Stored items
- - -
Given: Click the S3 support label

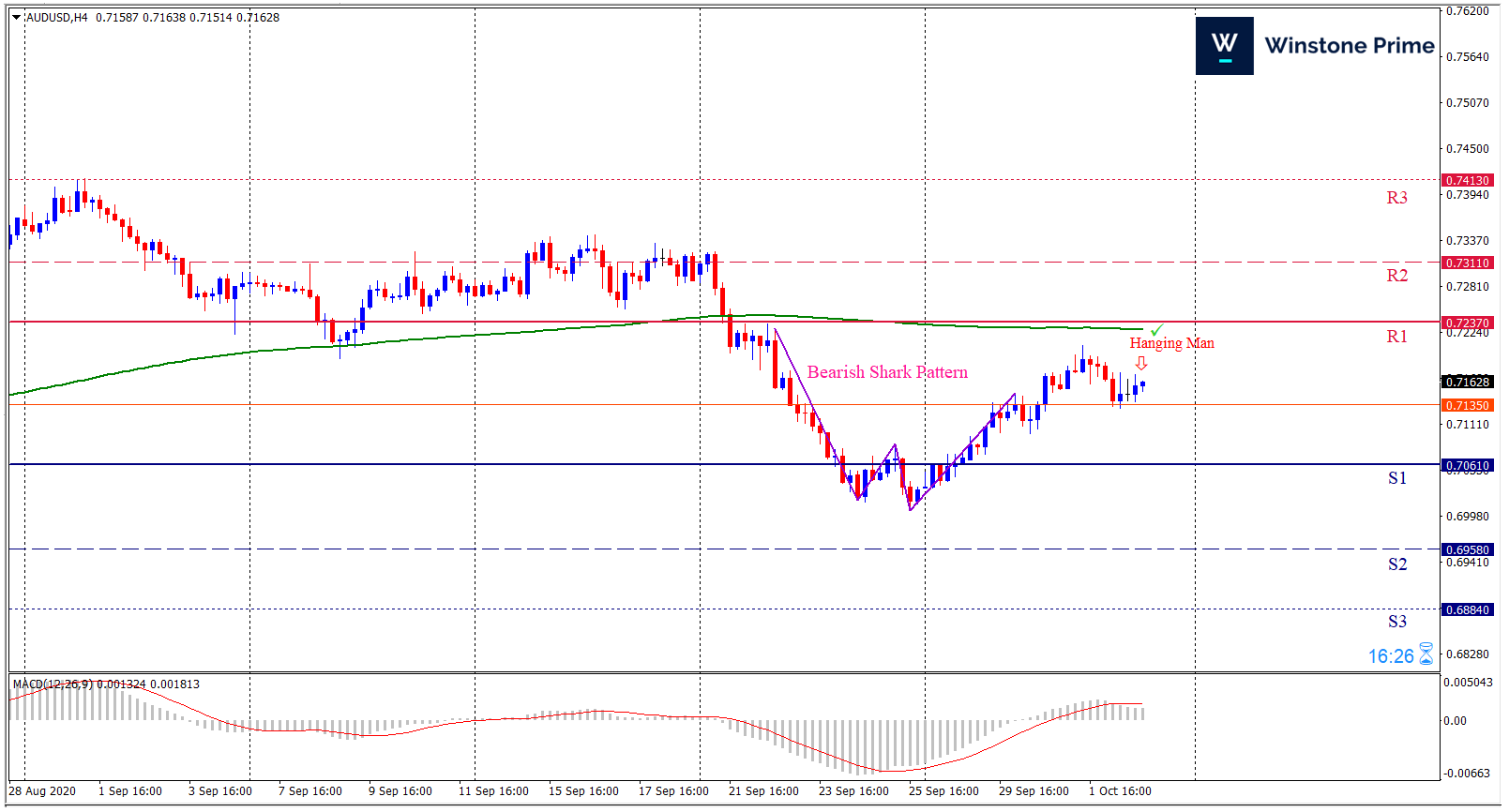Looking at the screenshot, I should (x=1396, y=622).
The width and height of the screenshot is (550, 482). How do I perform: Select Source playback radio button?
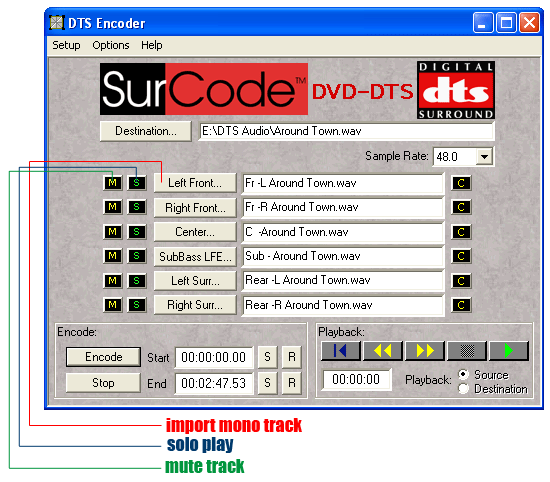(463, 375)
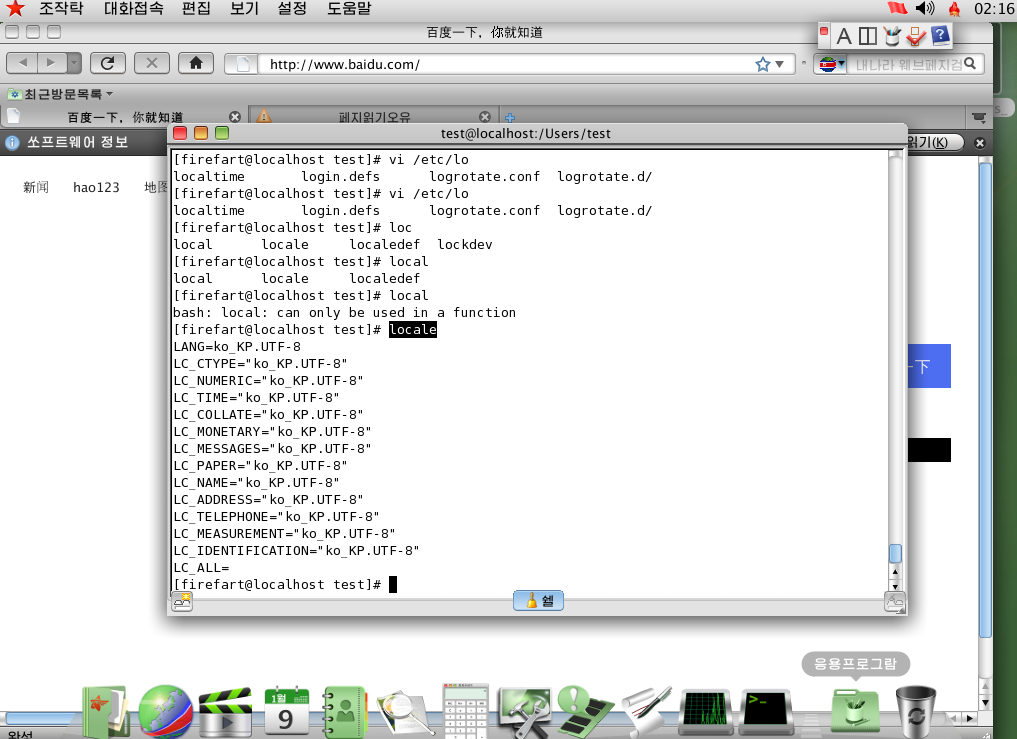Launch the calendar app from the dock
This screenshot has width=1017, height=739.
tap(287, 712)
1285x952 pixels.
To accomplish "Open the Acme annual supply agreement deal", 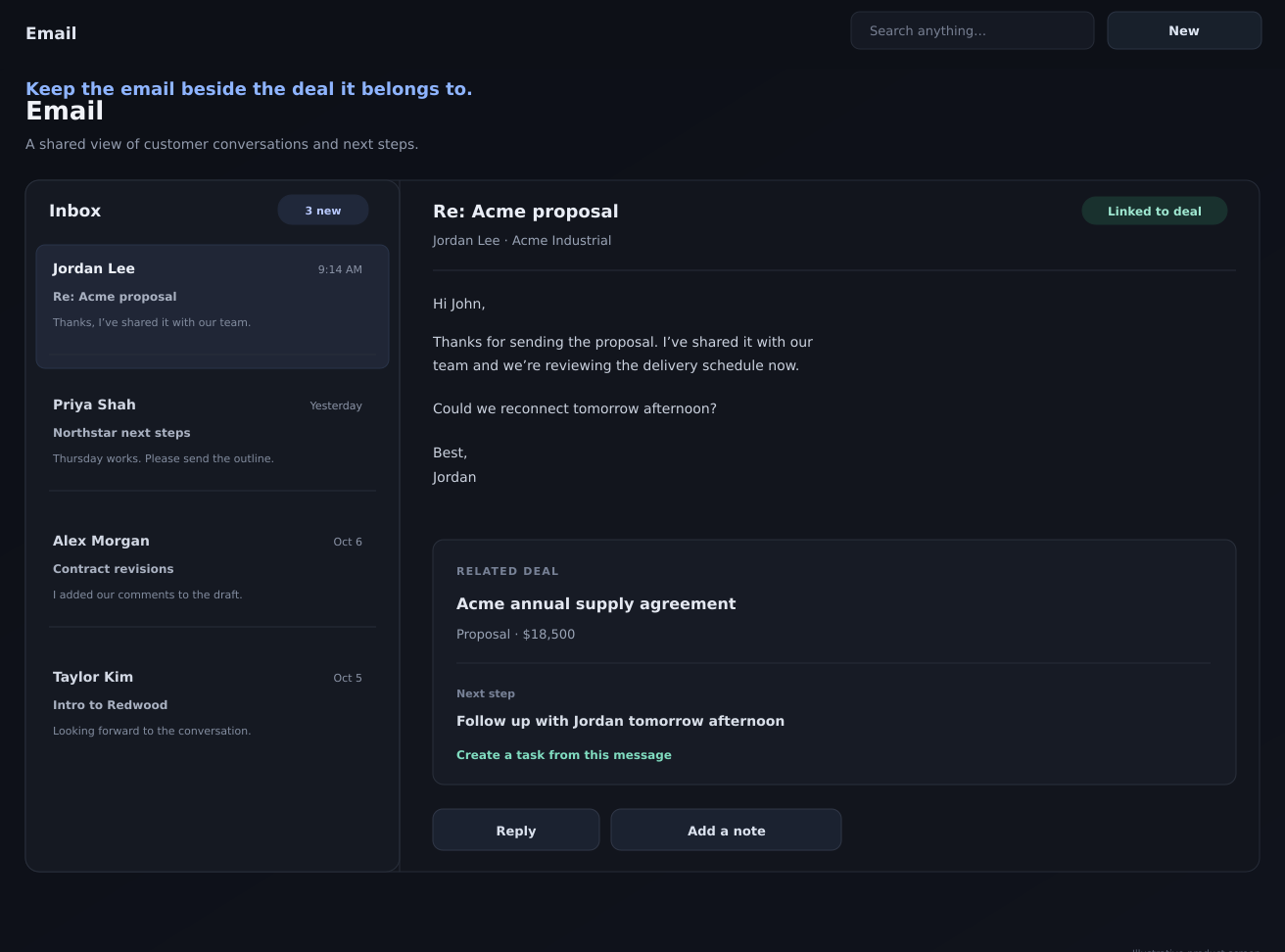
- - -
### Problem description
Please give every line above again word for word, apart from the pictures.

### Exercise result
Given: Click the S3 support label

Looking at the screenshot, I should (x=1396, y=622).
The width and height of the screenshot is (550, 482). How do I perform: Select Source playback radio button?
(463, 375)
Launch the calendar app from the dock
This screenshot has width=1017, height=739.
tap(287, 712)
1285x952 pixels.
To accomplish "Open the Acme annual supply agreement deal", 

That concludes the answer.